Stated exercise>
Express the lines of the items as a JSON list of strings, one string per line and blank lines omitted, starting at the line that contains "The height and width of the screenshot is (397, 391)." and ending with the last line of the items. Leave the pictures out of the list.
begin Record list
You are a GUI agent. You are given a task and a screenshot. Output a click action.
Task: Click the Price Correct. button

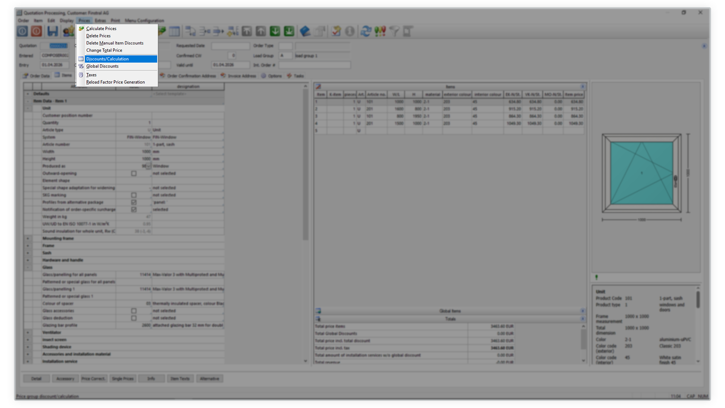pos(94,379)
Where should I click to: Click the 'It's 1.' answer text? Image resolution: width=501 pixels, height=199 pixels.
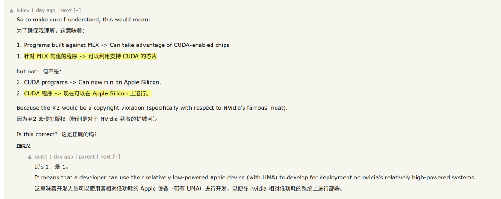pyautogui.click(x=44, y=167)
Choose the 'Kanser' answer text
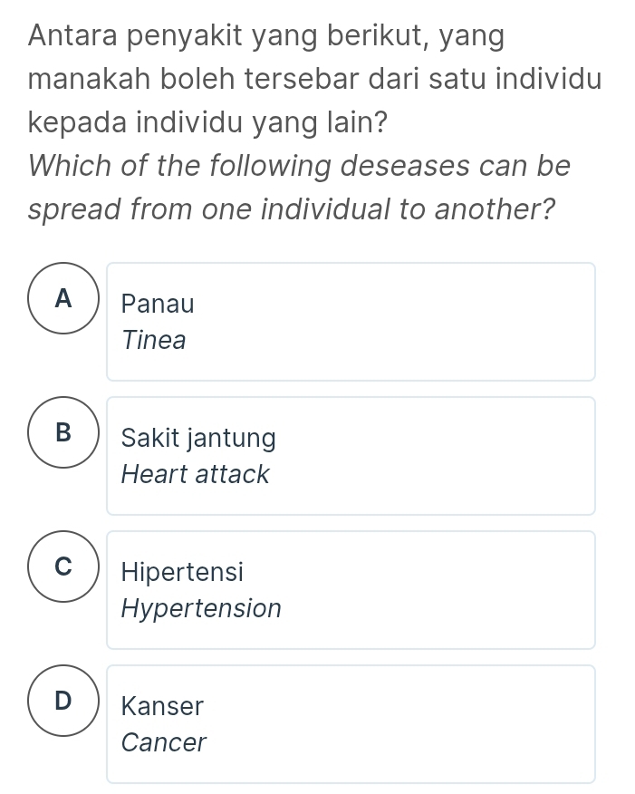The height and width of the screenshot is (794, 635). click(163, 706)
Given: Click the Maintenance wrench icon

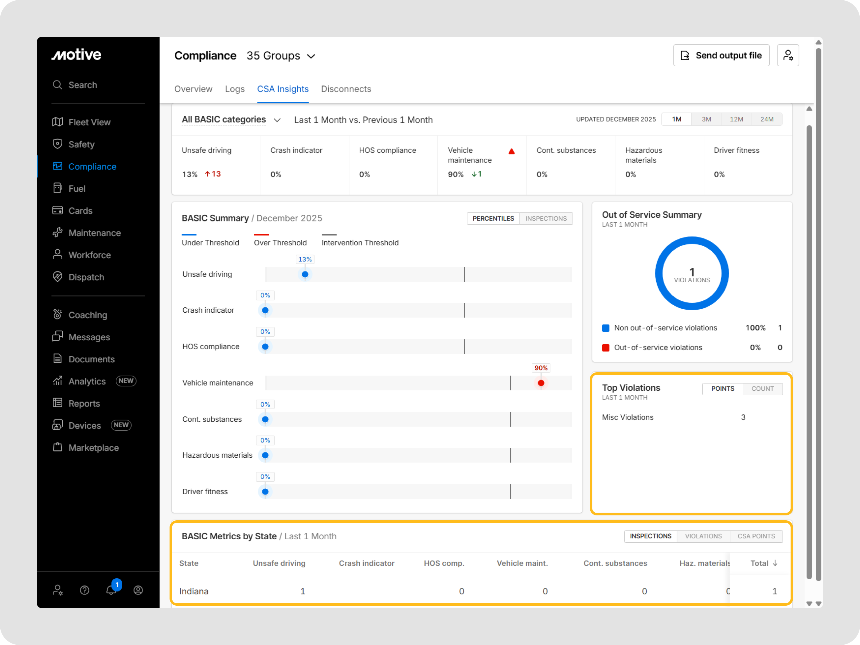Looking at the screenshot, I should tap(57, 232).
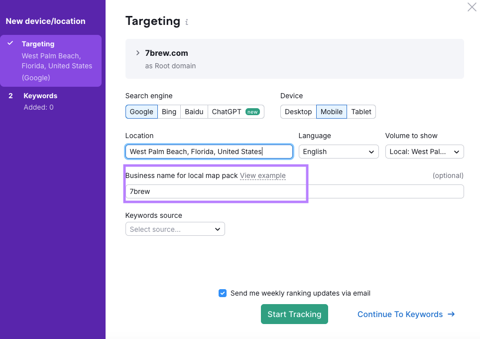This screenshot has width=480, height=339.
Task: Uncheck weekly ranking updates email checkbox
Action: tap(223, 293)
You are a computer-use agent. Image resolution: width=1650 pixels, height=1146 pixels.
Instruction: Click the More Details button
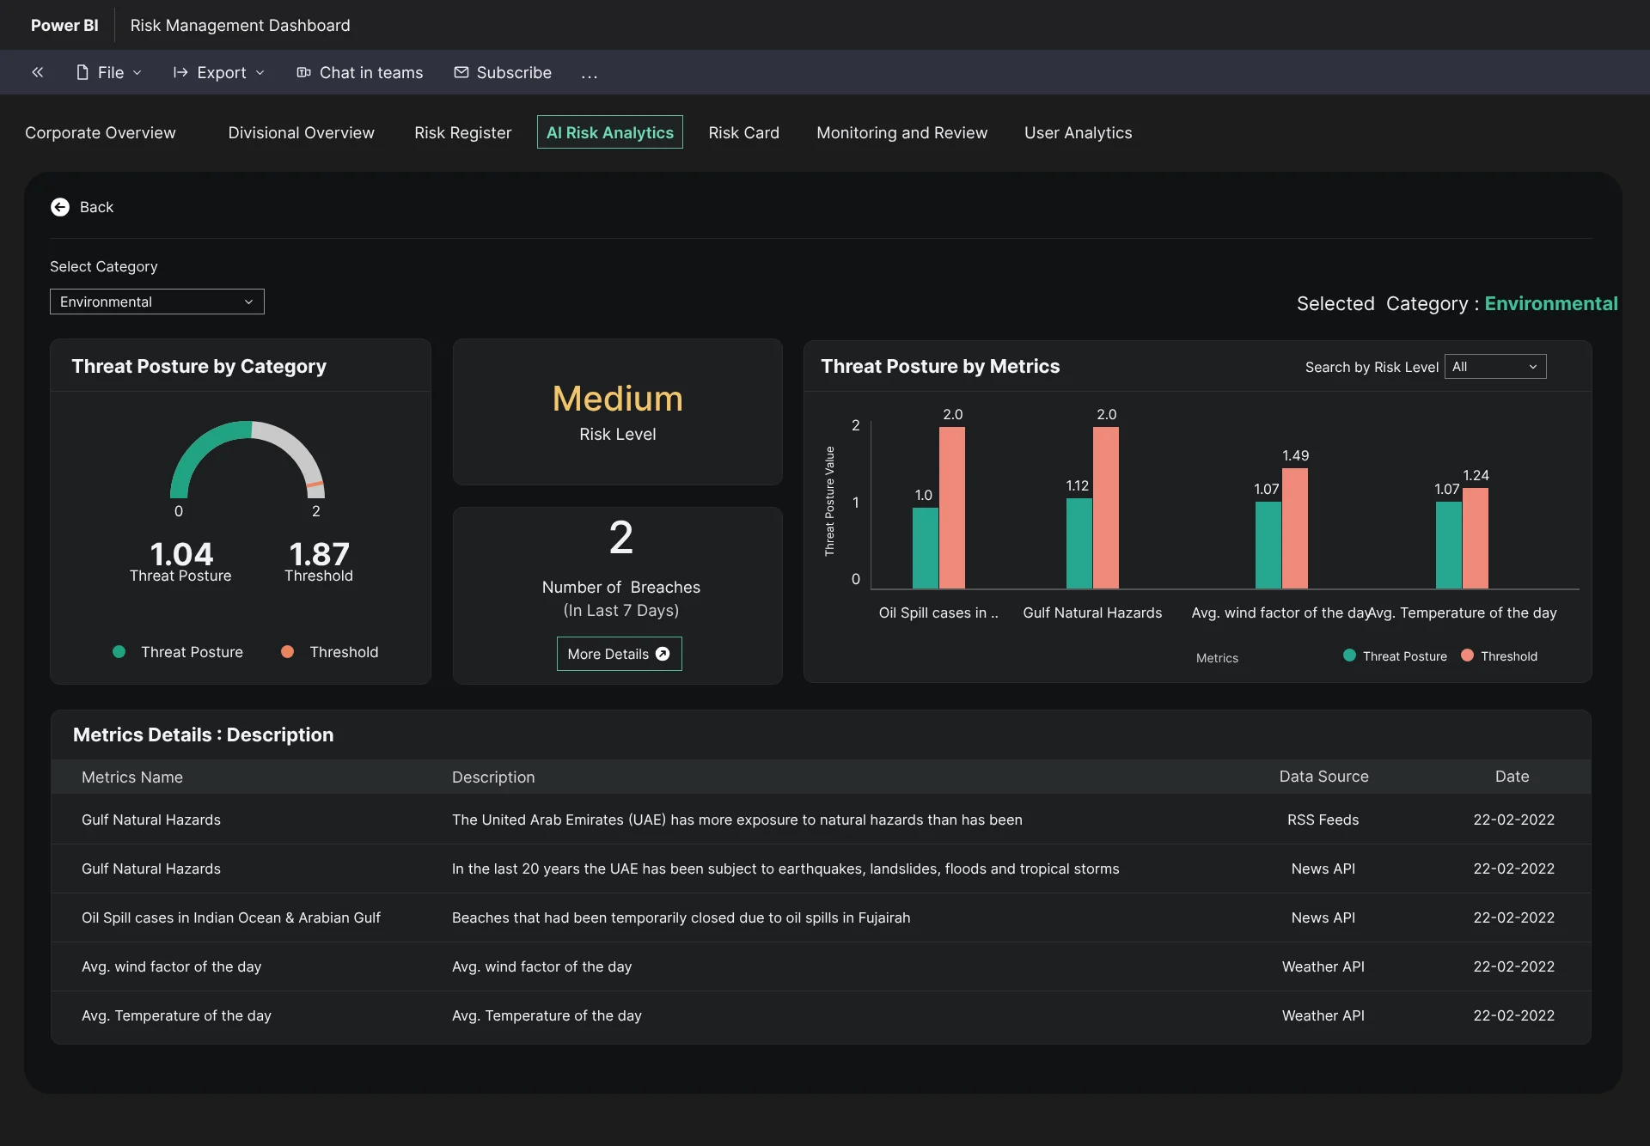coord(620,654)
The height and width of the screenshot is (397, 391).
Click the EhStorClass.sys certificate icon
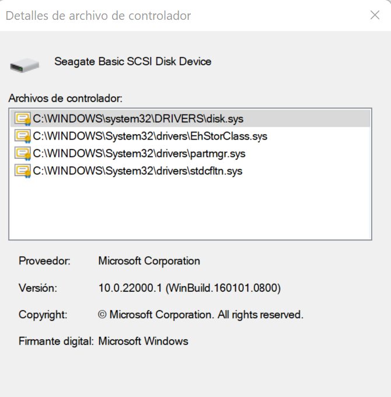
end Record list
Exercise response>
[
  "The height and width of the screenshot is (397, 391).",
  "Click the EhStorClass.sys certificate icon"
]